At some point early in the summer, Eliora had a urodynamics study done. This involved x-rays and tubes that actually measured the level of pressure in which her urine was released from her bladder. It was during this test that we learned that she actually could not void her urine AT ALL…
She was having wet diapers because her bladder was getting so full, it was leaking from the build-up of pressure. The worst part of this was that her urine was refluxing back into her kidneys, which could lead to serious infections. I was extremely thankful that Eliora had not developed any serious infections due to this.
Up to this point, a lot of the “extra stuff” that comes with SB just seemed a bit surreal. It’s like we hadn’t mentally processed that certain things, like cathing, weren’t just temporary – it’s something she will have to do everyday for the rest of her life. Sure, when people asked and we talked about it, we would tell them that fact, but it wasn’t something we had fully acknowledged.
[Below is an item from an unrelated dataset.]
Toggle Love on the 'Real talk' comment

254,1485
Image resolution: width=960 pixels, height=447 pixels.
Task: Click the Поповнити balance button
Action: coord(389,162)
A few weeks after the urodynamics study, we met with her urologist. Dr. Smith is wonderful, but he certainly values his time. Maybe a little too much. He’s very thorough, asking questions, jotting down notes while adjusting his glasses every few seconds. He quickly covers the results of the study, informs us that Eliora is refluxing into her kidneys, needs to be put on daily doses of prophylactic medications, and needs to be cathed more frequently, about 8 times a day. Any questions?
Well, yes. What on Earth is prophylactic medication?! It’s just a fancy word for medicine that is used as a preventative rather than a treatment. Eliora was put on an antibiotic to help prevent infections and a drug that technically numbs the nerves in her bladder allowing it to expand further than normal as it fills with urine. Septra supression, a once-per-day antibiotic, and Ditropan, the 3x per day drug.
On a bad day, I will tell you that Ditropan is our foe. One of Ditropan’s side effects is overheating, something that is not fun to deal with over the summer. Let’s just say we were homebodies on super hot days because Eliora would reach over 101 degrees in a snap. On a usual day, however, I am thankful that she has been infection free since the start of her new cathing regimen and medication.
The benefits of her medications certainly outweigh the side effects. Soon enough (not too soon, though), we will begin to consider surgical options that will allow Eliora to cath through her belly button, but she will still have to take the meds.
For the many:
Got a kid that doesn’t like being cathed? There’s a surgical option for you! It’s temporary, but a help: urethral dilation.
For those who are wondering why on earth we would want Eliora to have surgery (mitrofanoff) that would allow her to be cathed through her tummy, here’s why:
1. We would hope it would make it easier for her to self-cath when at school.
2. In the event she were to need help cathing, we don’t want creepers having access to her privates. Enough said.